With all of the concern about fast food and obesity contributing to health problems, a recent study puts a whole new spin on the issue. When a team of scientists at Washington University School of Medicine in St Louis, Missouri. asked 20 obese people to eat extra fast food for several months, they learned that about a quarter of them stayed in good health despite the additional weight they gained.
As reported in the January 2 edition of the Journal of Clinical Investigation, subjects were encouraged to eat 1,000 extra calories per day, mainly by going to fast food restaurants with the objective of adding six percent of their body weight. According to the study's chief author and assistant professor of medicine Elisa Fabbrini, "This was not easy to do. It is just as difficult to get people to gain weight as it is to get them to lose weight."'
The 20 obese participants in the study were asked to gain about 15 pounds over several months to determine how the extra pounds affected their metabolic functions. Research participants were asked to eat 1,000 extra calories every day until gaining 6 percent of their body weight.
People who were not suffering from ailments typically associated with obesity -- such as insulin resistance, high cholesterol, high blood pressure and excess liver fat -- at the beginning of the study did not have these problems even after gaining about 15 pounds to their already overweight frames, according to the findings. The results echo what scientists have witnessed in the general population, which is that about one-fourth of obese people do not appear to suffer from metabolic issues that can lead to heart attack, diabetes and stroke. On the other hand, people who did suffer from metabolic problems before the study got even worse when they gained additional weight.
After the study, all of the research subjects were helped by dieticians to lose the weight they gained. The study was featured on HBO's documentary, Weight of the Nation, during the time the research was conducted.
As a result of the study, the researchers think they now understand better how to distinguish obese people who will be more prone to ill health from those who may be more protected. For example, people with abnormal metabolisms accumulated fat in their livers, while the healthier people did not, even when they gained more weight.
Another difference was gene function in fat tissue, according to the study results. The researchers determined that overweight people with normal metabolisms had more fat-regulating genes. While the activity of those genes increased even more when the metabolically normal people gained weight, that was not the case for people with abnormal metabolism, the report said.
Because obesity can contribute to dozens of health problems, the scientists believe that more research is needed to figure out why some are particularly prone to problems from obesity. Senior investigator Samuel Klein, director of Washington University's Center for Human Nutrition, said, "Could it be genetics, specific dietary intake, physical lifestyle, emotional health or even the microbes that live in the gut? We need more studies to try to understand why obesity causes specific diseases in some people but not in others."

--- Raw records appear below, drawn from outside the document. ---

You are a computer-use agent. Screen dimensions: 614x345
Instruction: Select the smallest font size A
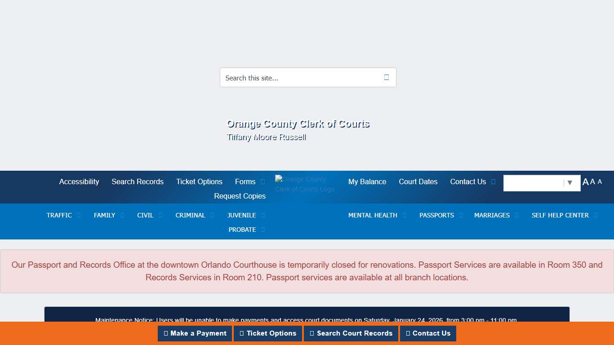[600, 182]
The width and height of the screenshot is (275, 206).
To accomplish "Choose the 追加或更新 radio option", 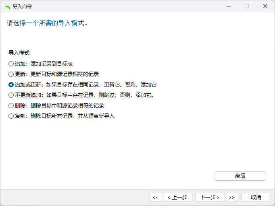I will tap(11, 84).

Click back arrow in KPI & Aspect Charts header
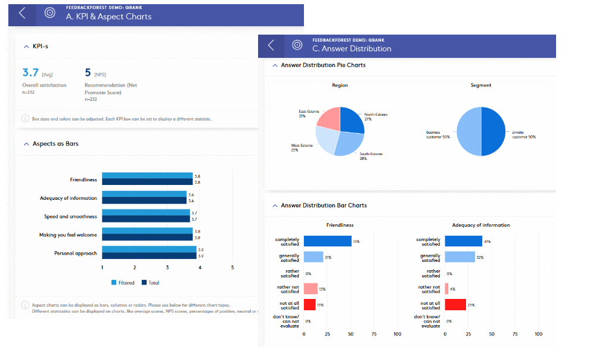tap(22, 13)
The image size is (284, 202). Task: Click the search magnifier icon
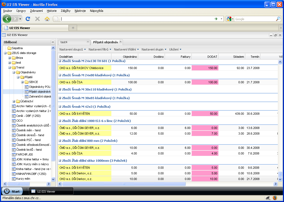click(x=278, y=19)
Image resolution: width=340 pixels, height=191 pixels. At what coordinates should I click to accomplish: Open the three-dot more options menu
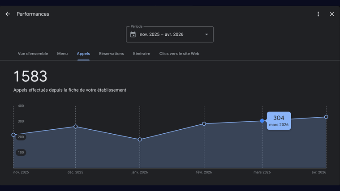318,14
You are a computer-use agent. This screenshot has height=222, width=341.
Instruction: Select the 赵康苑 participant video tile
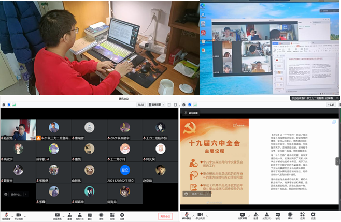(160, 170)
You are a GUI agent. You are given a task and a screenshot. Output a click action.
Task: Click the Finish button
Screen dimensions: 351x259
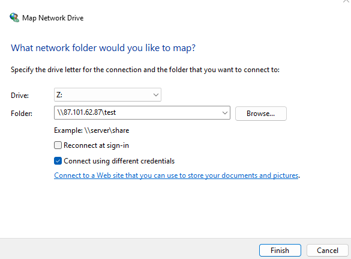coord(280,250)
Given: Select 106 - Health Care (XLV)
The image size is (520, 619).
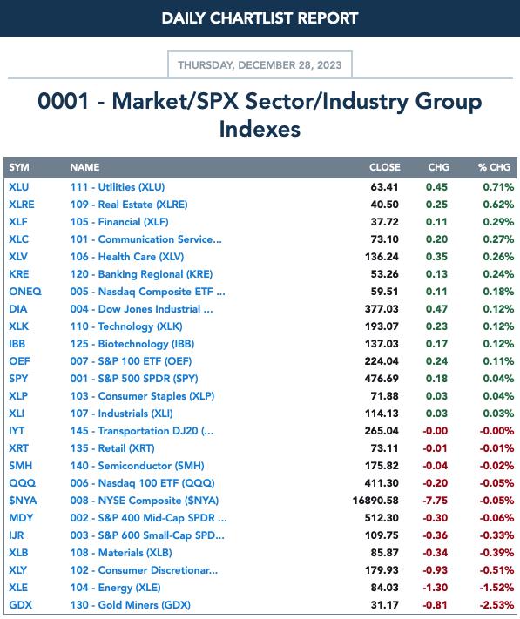Looking at the screenshot, I should pyautogui.click(x=127, y=257).
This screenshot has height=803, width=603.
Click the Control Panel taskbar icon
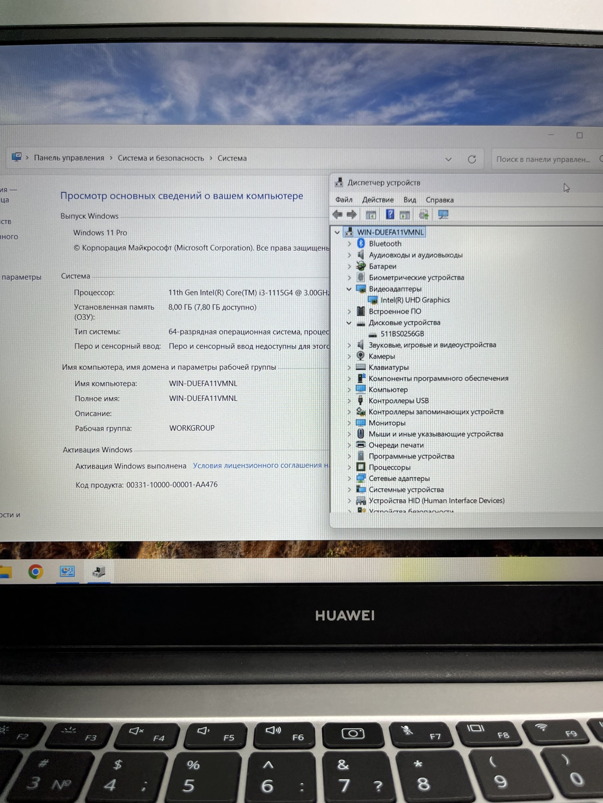point(67,571)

He added, "This research demonstrates that some obese people are protected from the adverse metabolic effects of moderate weight gain, whereas others are predisposed to develop these problems. This observation is important clinically because about 25 percent of obese people do not have metabolic complications. Our data show that these people remain metabolically normal even after they gain additional weight."
As part of the study, the researchers helped the subjects lose the weight they had gained. They lost all of the weight they had gained, or more.